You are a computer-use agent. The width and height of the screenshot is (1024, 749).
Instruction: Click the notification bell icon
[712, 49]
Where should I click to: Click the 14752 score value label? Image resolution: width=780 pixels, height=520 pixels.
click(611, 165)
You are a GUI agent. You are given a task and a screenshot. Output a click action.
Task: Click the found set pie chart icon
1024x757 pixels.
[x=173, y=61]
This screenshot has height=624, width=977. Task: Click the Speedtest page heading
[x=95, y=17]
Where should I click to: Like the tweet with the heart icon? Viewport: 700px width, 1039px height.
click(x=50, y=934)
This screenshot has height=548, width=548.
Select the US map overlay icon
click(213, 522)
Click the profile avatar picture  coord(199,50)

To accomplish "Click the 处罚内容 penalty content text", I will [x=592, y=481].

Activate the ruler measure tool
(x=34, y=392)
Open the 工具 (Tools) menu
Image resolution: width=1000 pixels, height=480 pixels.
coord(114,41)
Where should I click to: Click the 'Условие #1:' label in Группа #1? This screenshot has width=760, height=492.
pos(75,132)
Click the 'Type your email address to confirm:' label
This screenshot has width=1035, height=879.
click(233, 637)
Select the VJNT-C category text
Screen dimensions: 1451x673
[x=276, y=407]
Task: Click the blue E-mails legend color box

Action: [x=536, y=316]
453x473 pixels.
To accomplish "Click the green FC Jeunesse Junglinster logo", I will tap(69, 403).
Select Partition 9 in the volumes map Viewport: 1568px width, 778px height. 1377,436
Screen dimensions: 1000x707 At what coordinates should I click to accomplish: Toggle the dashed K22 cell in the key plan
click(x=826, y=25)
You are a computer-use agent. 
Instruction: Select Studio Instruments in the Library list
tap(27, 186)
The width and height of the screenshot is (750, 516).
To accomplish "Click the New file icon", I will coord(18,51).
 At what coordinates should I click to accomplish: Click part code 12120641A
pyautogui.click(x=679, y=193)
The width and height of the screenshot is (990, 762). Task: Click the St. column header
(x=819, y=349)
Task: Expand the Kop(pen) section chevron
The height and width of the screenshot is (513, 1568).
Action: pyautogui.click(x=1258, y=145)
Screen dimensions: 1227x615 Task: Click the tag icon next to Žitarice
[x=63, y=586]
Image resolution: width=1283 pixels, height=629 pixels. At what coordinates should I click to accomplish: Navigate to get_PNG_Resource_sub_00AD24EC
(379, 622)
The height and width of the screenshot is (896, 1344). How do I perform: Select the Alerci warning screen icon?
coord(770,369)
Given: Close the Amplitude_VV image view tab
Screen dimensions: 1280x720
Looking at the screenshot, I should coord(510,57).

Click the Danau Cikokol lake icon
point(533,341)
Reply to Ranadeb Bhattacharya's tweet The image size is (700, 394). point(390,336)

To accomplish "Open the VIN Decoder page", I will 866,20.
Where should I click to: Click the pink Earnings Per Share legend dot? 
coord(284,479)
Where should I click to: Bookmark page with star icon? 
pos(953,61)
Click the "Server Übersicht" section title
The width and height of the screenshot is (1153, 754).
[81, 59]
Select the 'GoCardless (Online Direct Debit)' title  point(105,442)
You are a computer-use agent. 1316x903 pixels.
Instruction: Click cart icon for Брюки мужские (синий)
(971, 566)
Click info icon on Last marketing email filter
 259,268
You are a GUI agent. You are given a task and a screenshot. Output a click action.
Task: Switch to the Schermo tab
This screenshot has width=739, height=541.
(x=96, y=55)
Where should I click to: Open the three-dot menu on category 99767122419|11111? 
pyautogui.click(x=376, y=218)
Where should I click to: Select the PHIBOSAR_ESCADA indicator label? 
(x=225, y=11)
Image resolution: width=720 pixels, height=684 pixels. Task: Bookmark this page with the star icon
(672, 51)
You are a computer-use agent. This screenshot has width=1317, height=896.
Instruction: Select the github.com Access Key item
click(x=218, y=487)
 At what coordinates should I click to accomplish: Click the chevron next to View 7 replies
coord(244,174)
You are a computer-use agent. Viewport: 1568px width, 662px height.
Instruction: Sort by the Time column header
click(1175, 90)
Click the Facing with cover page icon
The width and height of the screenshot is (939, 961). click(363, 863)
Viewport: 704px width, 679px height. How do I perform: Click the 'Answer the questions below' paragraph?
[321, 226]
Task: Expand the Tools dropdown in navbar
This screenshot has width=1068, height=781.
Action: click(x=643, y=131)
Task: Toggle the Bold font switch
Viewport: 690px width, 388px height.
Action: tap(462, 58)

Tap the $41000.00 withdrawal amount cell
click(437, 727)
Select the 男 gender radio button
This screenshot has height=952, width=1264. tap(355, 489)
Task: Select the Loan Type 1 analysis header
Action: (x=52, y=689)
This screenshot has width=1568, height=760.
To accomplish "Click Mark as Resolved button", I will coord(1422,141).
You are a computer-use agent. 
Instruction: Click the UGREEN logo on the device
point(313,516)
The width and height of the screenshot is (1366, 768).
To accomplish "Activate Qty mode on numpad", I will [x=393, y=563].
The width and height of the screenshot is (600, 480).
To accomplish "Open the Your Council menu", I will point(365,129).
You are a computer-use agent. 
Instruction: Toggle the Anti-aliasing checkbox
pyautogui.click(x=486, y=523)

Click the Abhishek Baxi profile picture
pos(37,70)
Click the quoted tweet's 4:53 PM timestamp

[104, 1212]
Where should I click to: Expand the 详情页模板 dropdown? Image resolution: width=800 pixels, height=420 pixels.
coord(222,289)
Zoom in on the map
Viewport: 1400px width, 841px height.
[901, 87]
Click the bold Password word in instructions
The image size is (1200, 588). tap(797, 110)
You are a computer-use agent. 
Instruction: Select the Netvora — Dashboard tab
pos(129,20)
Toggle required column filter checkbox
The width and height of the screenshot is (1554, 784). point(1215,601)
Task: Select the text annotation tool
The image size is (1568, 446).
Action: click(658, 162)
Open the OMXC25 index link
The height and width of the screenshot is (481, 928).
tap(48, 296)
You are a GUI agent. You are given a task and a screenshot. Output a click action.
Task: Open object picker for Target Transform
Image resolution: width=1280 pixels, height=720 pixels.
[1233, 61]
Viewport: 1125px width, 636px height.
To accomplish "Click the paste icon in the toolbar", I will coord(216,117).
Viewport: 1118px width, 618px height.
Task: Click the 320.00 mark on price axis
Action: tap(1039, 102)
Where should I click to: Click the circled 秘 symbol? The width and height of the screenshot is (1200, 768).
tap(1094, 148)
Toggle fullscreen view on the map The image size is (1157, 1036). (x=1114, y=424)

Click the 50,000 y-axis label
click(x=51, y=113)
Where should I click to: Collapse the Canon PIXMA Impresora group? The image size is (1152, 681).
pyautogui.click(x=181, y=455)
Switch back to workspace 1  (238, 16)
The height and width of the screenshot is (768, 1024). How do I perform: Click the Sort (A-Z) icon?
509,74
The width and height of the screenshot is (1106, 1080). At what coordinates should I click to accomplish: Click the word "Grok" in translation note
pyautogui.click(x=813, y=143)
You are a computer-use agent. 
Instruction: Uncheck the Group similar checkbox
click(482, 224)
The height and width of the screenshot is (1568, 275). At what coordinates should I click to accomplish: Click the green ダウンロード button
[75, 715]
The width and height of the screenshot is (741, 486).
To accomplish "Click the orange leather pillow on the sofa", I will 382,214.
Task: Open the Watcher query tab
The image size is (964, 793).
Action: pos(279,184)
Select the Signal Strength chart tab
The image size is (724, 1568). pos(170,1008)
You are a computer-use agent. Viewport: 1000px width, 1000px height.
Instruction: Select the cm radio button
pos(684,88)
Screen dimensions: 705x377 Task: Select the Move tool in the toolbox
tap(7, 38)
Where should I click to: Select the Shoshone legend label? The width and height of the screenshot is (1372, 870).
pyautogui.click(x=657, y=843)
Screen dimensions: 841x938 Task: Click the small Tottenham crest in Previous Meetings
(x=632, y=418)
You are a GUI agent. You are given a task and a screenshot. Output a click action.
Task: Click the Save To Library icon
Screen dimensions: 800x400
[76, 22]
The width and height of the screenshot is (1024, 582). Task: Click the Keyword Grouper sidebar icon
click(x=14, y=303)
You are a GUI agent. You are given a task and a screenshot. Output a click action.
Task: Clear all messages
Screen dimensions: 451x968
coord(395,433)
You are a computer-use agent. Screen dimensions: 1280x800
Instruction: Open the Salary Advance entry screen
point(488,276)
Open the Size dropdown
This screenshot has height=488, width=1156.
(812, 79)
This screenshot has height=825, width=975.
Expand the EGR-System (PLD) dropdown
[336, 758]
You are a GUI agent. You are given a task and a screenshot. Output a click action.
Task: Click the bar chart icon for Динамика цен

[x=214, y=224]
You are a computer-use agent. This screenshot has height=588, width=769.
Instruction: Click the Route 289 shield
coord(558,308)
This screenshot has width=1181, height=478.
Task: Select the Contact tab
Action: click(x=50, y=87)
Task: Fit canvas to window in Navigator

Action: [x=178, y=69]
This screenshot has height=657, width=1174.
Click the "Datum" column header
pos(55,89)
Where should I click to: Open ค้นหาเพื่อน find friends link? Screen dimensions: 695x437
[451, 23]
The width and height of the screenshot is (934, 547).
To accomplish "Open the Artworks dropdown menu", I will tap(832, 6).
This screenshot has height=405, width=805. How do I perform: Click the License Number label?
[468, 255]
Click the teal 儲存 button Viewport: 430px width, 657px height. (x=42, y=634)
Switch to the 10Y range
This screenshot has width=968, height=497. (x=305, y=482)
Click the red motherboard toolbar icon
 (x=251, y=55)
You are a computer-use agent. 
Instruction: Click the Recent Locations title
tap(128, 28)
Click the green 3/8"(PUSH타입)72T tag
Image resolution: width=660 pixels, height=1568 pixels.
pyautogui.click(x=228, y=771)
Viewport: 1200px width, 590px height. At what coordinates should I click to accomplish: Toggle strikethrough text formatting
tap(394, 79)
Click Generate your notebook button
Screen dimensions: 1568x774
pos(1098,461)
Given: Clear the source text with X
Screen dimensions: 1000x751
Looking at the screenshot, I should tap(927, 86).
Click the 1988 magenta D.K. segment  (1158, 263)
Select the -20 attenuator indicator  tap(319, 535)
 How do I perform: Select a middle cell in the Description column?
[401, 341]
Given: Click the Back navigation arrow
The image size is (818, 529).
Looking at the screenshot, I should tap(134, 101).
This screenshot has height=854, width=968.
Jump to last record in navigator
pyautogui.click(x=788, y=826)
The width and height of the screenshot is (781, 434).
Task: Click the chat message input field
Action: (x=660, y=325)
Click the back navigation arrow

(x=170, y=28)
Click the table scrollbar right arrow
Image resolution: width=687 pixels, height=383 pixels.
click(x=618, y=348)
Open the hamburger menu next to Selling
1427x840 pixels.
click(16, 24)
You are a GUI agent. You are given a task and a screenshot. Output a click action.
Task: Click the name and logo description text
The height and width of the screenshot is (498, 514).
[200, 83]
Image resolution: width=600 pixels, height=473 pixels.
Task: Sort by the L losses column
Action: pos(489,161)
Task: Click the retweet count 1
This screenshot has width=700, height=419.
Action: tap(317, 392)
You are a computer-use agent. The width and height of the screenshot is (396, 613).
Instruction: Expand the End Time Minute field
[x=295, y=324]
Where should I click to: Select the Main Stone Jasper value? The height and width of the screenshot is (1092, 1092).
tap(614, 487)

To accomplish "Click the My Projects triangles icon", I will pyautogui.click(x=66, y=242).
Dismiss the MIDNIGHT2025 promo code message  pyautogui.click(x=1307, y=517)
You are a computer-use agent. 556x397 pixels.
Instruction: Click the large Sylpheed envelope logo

Your objective:
Please make an exact copy of the lines above from the line with "This screenshot has width=1068, height=781." through the line with "This screenshot has width=1568, height=760.", both ends included.

Exercise result:
This screenshot has width=1068, height=781.
Action: click(x=643, y=131)
Task: Toggle the Bold font switch
Viewport: 690px width, 388px height.
Action: tap(462, 58)

Tap the $41000.00 withdrawal amount cell
click(437, 727)
Select the 男 gender radio button
This screenshot has height=952, width=1264. tap(355, 489)
Task: Select the Loan Type 1 analysis header
Action: (x=52, y=689)
This screenshot has width=1568, height=760.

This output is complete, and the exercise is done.